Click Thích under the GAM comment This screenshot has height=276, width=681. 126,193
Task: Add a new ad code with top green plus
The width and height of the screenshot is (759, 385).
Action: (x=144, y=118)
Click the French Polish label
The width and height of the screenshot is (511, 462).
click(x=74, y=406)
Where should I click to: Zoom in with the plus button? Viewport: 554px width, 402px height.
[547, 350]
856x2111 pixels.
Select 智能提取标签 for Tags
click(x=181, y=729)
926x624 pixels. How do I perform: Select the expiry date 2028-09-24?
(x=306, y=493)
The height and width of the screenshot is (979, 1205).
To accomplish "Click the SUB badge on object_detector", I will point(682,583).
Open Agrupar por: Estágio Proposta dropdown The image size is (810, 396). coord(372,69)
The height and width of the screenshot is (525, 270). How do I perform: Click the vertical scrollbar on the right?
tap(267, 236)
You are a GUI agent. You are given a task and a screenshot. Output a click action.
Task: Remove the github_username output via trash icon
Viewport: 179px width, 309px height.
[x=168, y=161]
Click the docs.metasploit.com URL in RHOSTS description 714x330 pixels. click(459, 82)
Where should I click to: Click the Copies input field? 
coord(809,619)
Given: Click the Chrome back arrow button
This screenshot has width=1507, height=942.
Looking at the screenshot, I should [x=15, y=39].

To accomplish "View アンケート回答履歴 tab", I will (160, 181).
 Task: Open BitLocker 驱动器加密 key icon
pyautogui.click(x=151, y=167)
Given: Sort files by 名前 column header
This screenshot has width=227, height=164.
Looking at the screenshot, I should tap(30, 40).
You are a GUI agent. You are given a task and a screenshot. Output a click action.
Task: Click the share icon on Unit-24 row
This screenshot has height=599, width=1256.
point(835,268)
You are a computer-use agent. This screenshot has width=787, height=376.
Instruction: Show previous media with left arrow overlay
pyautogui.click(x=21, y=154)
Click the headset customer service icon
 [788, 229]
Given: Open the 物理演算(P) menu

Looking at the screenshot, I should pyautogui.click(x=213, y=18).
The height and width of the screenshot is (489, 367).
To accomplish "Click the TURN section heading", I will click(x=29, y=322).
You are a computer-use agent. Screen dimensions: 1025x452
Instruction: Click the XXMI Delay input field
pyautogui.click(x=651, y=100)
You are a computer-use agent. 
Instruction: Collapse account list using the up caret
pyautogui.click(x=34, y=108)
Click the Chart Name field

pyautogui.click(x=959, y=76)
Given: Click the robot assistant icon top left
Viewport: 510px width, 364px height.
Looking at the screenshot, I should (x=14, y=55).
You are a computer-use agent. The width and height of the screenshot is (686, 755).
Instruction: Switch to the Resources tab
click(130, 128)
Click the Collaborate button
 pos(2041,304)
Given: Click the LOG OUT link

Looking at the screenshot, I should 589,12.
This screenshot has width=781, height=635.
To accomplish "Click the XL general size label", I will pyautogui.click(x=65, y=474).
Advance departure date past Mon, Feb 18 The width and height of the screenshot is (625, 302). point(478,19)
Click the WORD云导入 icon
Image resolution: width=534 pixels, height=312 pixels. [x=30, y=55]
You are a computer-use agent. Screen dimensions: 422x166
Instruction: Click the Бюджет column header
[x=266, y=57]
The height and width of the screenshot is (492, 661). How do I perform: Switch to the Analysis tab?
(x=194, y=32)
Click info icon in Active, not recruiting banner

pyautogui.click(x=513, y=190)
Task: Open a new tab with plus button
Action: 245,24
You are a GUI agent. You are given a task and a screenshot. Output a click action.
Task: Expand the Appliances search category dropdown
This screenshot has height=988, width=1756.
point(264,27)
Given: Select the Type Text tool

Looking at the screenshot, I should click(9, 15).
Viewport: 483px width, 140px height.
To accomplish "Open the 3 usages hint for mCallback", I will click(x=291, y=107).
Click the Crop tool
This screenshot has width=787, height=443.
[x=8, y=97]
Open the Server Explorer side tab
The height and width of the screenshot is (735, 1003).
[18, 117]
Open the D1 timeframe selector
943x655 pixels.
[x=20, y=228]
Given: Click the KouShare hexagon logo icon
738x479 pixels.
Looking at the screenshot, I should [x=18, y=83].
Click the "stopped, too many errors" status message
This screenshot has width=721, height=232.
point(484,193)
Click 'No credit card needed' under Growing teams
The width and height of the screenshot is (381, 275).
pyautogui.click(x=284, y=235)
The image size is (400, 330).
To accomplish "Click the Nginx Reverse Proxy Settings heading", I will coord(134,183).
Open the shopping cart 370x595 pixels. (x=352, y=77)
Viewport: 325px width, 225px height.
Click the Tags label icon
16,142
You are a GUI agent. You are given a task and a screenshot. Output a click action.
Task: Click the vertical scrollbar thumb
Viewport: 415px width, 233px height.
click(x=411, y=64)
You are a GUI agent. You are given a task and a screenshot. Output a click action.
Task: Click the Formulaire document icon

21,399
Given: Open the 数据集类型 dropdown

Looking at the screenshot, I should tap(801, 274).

#### WHAT NEEDS TO BE DONE:
Each line from the top of the material above through the line containing "The height and width of the screenshot is (979, 1205)." must be output exactly, and no other line.

#### TASK SOLUTION:
Click Thích under the GAM comment This screenshot has height=276, width=681. 126,193
Task: Add a new ad code with top green plus
The width and height of the screenshot is (759, 385).
Action: (x=144, y=118)
Click the French Polish label
The width and height of the screenshot is (511, 462).
click(x=74, y=406)
Where should I click to: Zoom in with the plus button? Viewport: 554px width, 402px height.
[547, 350]
856x2111 pixels.
Select 智能提取标签 for Tags
click(x=181, y=729)
926x624 pixels. How do I perform: Select the expiry date 2028-09-24?
(x=306, y=493)
The height and width of the screenshot is (979, 1205).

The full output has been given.